• Supplied text
*** Block opens ***

Most of us grew up with rules around dinner – whether it was to at least try everything or to make sure you finishing everything on your plate.
But is putting food-related expectations on our kids outdated? And does it foster an unhealthy relationship with food?
A 29-year-old mums says she’s had a falling out with her mother-in-law, after she tried to force her four-year-old daughter to eat vegetables that she doesn’t like. The mum of two, who also has a two-year-old son and is pregnant says the family was having dinner at her husband’s parents’ house over the weekend, when the argument unfolded.
“They always do DIY style dinners where we serve ourselves,” the mum explained. “My daughter does not like broccoli or Brussels sprouts and so when I helped her with her plate, we left those off and included all the other veggies on the plate because she likes those.
“MIL saw that we had not included two of the veggies and went and added a small amount of each to her plate. She then told my daughter to try at least everything on her plate. My daughter said she doesn’t like them (this is when my husband and I heard what his mum was doing because we had already started digging in and helping our two-year-old). We told MIL to stop and she doesn’t need to eat those.
“MIL argued that they were on her plate and every kid needs the rule that you need to at least try a bite of everything. I told her it was not our rule and I did not put those things on my daughter’s plate. She said she did because she should eat them. My husband told her to leave it alone. She told my daughter yet again to eat the broccoli and sprouts and I told her she cannot force my child to eat something she doesn’t want.
“MIL yelled and told me I am going to raise a picky eater with a bad attitude toward food if I didn’t stop catering to her like that. My husband became enraged and told his mum she was out of line, cruel and she owed us an apology. MIL and him argued it out until my husband and I left early.”
The woman says her own past with eating disorders has helped her formulate how she’s raising her own children.
“I was diagnosed with OCD and anorexia when I was 13. I had a very unhealthy relationship with food my whole childhood. Part of that, it is believed, was due to how strict my parents were about food. They did not believe you could dislike a piece of food and would always insist I eat everything and eat it all up.
“They would berate me, yell at me and intimidate me into eating the stuff I did not like. It created some bad compulsions that led to me starving myself through a large portion of my childhood. I was removed from my parents thanks to my grandparents stepping in when at the age of 13 I passed out in school and was rushed to the hospital. I was malnourished, weak as a preemie kitten and I did almost lose my life because of it.
“It took several years for any kind of healthy attitude to food to begin and I am very much still a work in progress. So MIL saying what she did really upset my husband because MIL is aware of what I went through and that I of all people do know what an unhealthy attitude to food is like.
“Despite all this, my telling MIL she couldn’t force my daughter to eat something started off a big chain reaction and I wonder if I’m the a**hole for saying it to her like that and whether I could have made things less explosive.”

*** Block closes ***

• Required tasks
1. From the text about the dinner argument, list the actions the mum says her parents used to get her to eat food she did not like.
2. Answer these questions using the text about the dinner argument.
(a) Which two vegetables does the four-year-old daughter not like?
(b) At what age was the mum diagnosed with OCD and anorexia?
(c) Who stepped in so that the mum was removed from her parents?
The items that come next are separate material, unrelated to the text about the dinner argument.

• Dataset extract
*** Block opens ***

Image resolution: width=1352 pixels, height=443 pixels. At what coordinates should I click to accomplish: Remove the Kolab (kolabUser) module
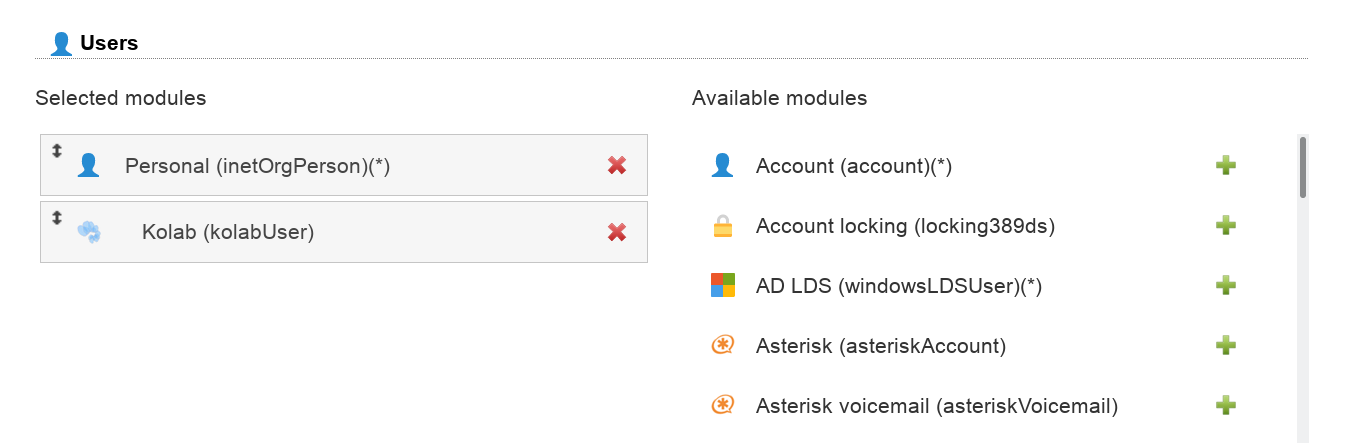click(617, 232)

*** Block closes ***
*** Block opens ***

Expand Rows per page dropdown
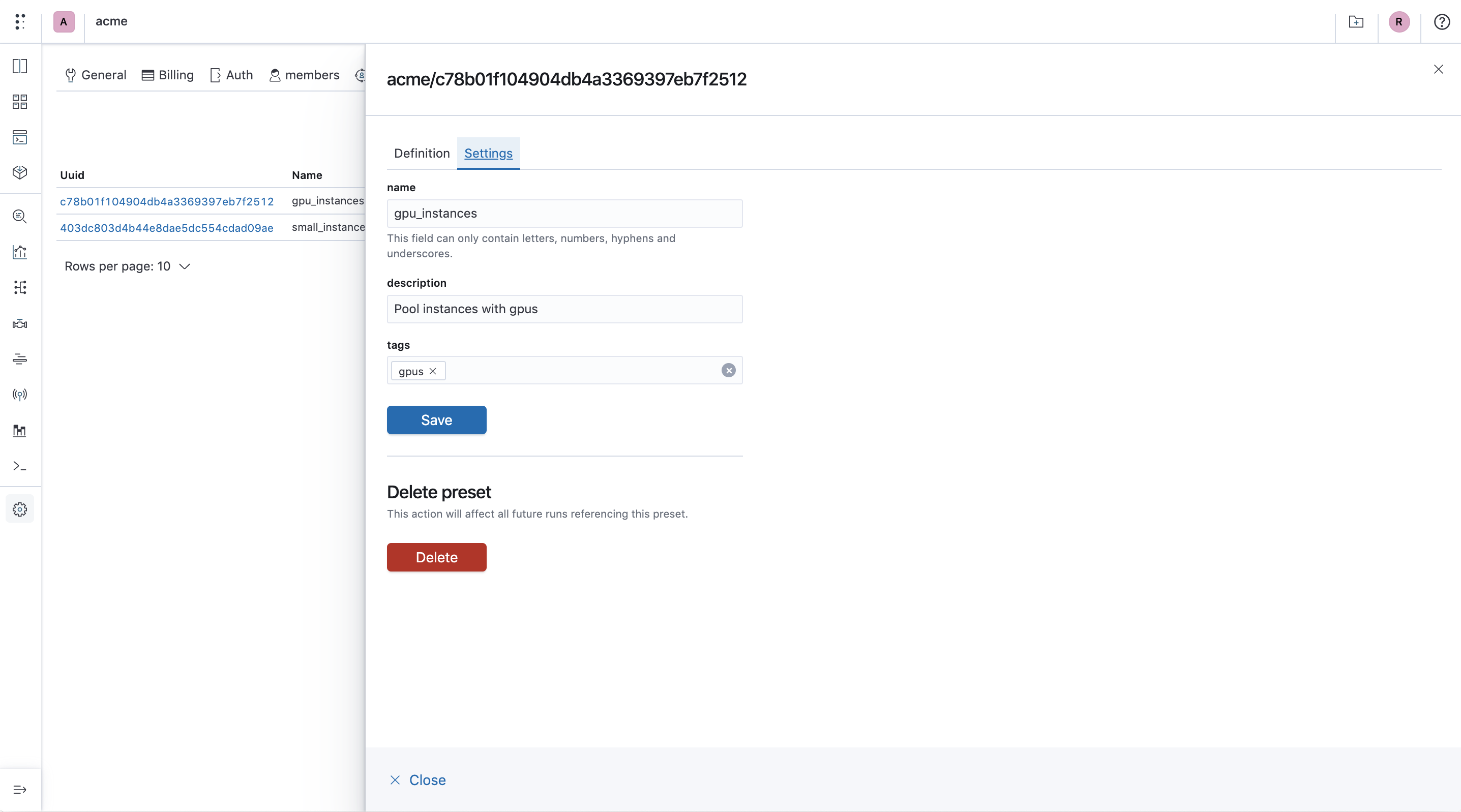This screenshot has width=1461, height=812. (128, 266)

*** Block closes ***
*** Block opens ***

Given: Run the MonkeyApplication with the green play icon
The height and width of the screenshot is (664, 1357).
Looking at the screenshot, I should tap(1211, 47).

*** Block closes ***

• Outputs in order
1.
Berating her
Yelling at her
Intimidating her

2.
(a) Broccoli and Brussels sprouts
(b) 13
(c) Her grandparents